MLB.com has an interesting article about the Sportvision system as well. They note that it provides more accurate pitch speeds than radar, which is prone to a number of variables:
One thing all fans should know is that the speed represented by this pitch tracking system has no reliance on radar guns. They are likely to gradually become a thing of the past in baseball. Remember when Tigers reliever Joel Zumaya was hitting 103 mph during that pivotal Game 2 of the American League Division Series at Yankee Stadium? Many people in the media were qualifying it as the possible result of a “slow gun,” the term itself a dying relic of baseball conversation.
Zumaya’s final three strikes thrown to Alex Rodriguez in the eighth inning of that game, according to the Enhanced Gameday showing speed at release and then speed crossing home plate, were as follows:
102.5/93.4
102.2/91.9
100.2/90.7How did we know that? How did we know the speeds of Glavine’s momentous pitch to Pujols here on Tuesday night? It’s not about radar guns. It’s about video at 30 frames per second, triangulation involving three ballpark cameras, and software on three computers in the corner of a TV truck outside the stadium’s loading docks.
“What we’re tracking is very accurate pitch trajectory and speed, and of course location in the strike zone,” Shaffer said. “Radar guns do a couple things. Sometimes average speed, sometimes after it crosses the plate, sometimes as it leaves the hand. It’s not just focused on the ball.
“We take a series of high-speed photographs, 30 frames per second, as it moves from mound to plate. At each frame, we can identify the location of the ball. So if we take the time of that frame, we can calculate speed. [Radar guns] are the old days. It doesn’t get any more accurate than this.”
What about the radar readings shown on stadium scoreboards? It’s commonly accepted that teams will tinker with the readings to make the hometown players look better but the real reason for unusual readings is more likely a result of gun placement.
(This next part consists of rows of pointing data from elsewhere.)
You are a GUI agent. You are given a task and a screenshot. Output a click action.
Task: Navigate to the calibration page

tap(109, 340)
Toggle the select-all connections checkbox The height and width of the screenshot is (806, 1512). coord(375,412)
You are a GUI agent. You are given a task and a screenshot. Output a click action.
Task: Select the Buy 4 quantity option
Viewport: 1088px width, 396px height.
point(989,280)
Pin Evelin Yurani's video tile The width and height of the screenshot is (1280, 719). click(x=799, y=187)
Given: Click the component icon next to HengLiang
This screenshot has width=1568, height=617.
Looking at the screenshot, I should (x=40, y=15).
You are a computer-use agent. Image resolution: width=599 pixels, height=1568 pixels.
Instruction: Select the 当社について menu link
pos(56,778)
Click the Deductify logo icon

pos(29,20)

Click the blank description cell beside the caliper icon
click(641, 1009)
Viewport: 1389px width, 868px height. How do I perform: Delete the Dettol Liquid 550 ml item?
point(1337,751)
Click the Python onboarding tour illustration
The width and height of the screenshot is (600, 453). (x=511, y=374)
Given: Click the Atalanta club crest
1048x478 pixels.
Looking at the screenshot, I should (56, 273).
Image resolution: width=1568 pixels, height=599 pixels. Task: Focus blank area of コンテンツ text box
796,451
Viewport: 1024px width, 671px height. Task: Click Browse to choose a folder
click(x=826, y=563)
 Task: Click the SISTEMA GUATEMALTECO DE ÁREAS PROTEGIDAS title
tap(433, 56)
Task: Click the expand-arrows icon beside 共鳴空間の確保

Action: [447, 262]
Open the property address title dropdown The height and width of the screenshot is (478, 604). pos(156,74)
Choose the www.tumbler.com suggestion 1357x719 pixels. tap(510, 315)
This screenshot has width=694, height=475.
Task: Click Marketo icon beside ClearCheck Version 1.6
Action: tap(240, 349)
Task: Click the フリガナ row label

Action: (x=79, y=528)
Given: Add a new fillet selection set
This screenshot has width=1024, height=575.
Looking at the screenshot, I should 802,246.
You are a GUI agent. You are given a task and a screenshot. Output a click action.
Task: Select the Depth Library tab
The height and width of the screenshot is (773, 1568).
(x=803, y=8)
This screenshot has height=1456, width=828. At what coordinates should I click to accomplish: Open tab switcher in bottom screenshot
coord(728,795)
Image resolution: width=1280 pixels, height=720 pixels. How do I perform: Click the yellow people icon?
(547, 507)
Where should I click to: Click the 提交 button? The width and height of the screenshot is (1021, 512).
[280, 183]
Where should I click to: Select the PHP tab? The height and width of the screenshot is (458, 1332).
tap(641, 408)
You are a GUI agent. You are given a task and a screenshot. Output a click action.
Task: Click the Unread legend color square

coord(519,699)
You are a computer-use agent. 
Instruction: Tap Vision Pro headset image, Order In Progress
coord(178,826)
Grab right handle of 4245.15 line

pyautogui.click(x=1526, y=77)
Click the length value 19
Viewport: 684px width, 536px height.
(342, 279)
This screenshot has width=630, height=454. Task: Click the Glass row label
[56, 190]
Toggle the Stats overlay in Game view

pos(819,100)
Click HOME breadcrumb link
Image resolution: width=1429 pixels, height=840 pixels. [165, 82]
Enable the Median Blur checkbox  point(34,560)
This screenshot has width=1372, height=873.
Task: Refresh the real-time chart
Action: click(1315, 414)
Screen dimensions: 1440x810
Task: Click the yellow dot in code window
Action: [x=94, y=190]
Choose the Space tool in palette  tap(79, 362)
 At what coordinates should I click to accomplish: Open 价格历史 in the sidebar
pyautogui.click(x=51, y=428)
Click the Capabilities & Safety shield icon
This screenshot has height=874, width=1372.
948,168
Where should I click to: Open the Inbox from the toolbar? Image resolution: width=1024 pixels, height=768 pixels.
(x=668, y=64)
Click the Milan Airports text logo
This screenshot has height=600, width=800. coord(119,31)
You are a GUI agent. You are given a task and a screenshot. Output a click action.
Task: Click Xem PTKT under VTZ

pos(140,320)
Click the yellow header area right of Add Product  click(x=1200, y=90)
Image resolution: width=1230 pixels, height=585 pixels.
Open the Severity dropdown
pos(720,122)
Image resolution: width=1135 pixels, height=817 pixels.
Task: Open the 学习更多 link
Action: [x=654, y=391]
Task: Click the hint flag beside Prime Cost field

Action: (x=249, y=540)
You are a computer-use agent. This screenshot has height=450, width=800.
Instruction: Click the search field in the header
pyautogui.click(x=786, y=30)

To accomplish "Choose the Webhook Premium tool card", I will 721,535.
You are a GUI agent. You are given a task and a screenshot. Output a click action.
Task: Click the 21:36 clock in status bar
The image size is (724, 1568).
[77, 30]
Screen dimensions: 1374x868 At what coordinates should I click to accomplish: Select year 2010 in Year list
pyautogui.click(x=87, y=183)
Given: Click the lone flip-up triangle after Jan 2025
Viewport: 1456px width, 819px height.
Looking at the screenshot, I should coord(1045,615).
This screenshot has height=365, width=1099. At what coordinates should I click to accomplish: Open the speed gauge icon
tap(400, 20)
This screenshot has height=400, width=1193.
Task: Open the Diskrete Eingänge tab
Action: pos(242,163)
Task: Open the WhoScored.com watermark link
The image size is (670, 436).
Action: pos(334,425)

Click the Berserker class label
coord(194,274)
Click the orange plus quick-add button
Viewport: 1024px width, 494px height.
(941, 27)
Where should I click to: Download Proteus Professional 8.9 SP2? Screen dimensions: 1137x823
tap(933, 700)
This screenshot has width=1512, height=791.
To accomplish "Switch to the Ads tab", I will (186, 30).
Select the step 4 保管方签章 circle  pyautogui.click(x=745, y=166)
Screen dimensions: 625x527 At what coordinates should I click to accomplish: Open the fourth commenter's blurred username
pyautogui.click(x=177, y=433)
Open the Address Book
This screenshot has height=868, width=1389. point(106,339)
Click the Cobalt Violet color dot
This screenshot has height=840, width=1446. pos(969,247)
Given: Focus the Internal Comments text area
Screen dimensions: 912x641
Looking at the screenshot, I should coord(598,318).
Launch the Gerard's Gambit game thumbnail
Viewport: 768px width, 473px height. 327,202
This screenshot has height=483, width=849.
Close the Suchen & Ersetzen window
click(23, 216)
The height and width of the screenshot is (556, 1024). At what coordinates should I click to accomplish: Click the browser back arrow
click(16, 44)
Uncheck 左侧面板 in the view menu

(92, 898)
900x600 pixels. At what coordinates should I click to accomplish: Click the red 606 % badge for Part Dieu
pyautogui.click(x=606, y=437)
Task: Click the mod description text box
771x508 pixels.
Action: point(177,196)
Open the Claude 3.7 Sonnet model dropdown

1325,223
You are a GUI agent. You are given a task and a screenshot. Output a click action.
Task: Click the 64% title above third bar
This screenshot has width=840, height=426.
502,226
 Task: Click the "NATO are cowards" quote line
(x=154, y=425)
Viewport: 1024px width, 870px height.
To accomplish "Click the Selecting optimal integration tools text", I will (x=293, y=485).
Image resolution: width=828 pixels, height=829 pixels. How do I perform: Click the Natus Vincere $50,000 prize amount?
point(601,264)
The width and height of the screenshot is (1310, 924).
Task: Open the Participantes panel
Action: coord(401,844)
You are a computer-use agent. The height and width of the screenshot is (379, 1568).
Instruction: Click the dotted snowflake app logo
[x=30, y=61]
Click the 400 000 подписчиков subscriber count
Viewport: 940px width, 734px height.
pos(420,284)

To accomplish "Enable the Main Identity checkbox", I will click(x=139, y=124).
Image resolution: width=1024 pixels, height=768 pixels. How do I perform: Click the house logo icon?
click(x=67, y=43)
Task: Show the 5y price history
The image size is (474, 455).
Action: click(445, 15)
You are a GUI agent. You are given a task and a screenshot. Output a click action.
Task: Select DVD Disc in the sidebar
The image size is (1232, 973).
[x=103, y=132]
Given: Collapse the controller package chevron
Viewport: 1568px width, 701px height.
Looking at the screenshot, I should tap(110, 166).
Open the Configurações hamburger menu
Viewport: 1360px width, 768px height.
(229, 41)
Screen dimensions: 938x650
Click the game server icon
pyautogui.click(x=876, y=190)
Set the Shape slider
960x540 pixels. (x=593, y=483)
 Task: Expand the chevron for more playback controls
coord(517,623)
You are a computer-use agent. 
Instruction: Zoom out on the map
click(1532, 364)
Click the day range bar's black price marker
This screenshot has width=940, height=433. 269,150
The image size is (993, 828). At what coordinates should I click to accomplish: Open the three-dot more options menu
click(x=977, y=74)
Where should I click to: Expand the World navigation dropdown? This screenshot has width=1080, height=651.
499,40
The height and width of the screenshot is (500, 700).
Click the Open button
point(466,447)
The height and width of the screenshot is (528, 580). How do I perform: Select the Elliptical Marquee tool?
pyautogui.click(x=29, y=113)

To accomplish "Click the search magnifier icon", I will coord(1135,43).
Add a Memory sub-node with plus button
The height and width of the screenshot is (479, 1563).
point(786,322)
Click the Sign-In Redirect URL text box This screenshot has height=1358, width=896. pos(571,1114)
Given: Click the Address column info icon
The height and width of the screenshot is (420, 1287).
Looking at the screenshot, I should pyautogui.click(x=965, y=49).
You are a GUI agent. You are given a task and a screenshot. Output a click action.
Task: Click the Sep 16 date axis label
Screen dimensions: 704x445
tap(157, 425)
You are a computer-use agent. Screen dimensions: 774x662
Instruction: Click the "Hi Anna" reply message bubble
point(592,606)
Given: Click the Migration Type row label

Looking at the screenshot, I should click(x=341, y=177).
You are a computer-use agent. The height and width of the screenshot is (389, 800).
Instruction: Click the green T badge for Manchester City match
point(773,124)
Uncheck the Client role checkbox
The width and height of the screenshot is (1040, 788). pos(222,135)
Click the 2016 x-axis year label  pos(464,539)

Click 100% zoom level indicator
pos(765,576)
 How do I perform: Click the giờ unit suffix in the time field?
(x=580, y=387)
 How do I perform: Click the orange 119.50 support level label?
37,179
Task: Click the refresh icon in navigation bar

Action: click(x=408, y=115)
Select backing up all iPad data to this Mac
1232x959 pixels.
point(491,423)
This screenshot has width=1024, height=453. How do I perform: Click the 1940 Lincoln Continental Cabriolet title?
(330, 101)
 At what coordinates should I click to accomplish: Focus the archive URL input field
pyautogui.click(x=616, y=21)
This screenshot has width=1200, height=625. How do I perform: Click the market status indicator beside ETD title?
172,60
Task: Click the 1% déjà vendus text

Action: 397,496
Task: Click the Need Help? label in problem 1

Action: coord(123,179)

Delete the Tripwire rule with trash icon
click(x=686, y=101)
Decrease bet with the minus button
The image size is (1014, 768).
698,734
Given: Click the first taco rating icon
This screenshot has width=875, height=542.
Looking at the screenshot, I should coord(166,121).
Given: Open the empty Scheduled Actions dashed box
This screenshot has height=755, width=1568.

This article from the Sportvision website (reprinted from the NY Times)elaborates on the Zumaya readings:
But on Tuesday night during Game 1 of the American League Championship Series, Tigers reliever Joel Zumaya unleashed two fastballs in the eighth inning that were measured at 103 m.p.h., and a third that was clocked at 102.
Or maybe he didn’t. The triple-digit readings were cited by Fox Sports, with its FoxTrax system, which uses a system of three cameras and computers to determine the flight and break of a ball and its speed.
At ESPN Radio, Jon Miller and Joe Morgan spoke of the same Zumaya fastballs, coming in 3 m.p.h. slower than FoxTrax said they did. ESPN’s readings came from a Jugs radar gun positioned behind the plate at McAfee Coliseum in Oakland. The readings were posted on the scoreboard. In fact, all pitches were generally 3 m.p.h. faster on Fox.
“We look at the stadium speed, but if there’s a disparity with what our colleagues have on TV, we mention it,” said John Martin, the executive producer of remote broadcasts for ESPN Radio. “If the disparity is 93 to 96, we don’t mention it, but when somebody hits the stadium gun at 100 and Fox has it at 103, then it becomes a discussion point.”
A few weeks ago I watched the Daisuke Matsuzaka - Felix Hernandez matchup at Fenway and thought the speed readings on Fox (or was it ESPN?) were juiced. They routinely had King Felix at 98-99mph and Dice K at 96mph but they didn’t look that fast to me. At the time I assumed Fox(ESPN?) used the stadium gun for their readings. Knowing they use Sportvision it makes more sense, I would bet the stadium gun showed 2-3mph slower.
Another interesting aspect of this is pitches are routinely lose about 10% of their velocity by the time they cross home plate. Perhaps it’s more accurate to say Zumaya was throwing at 97 or 98 mph, the average of the two measurements, rather than 103 mph.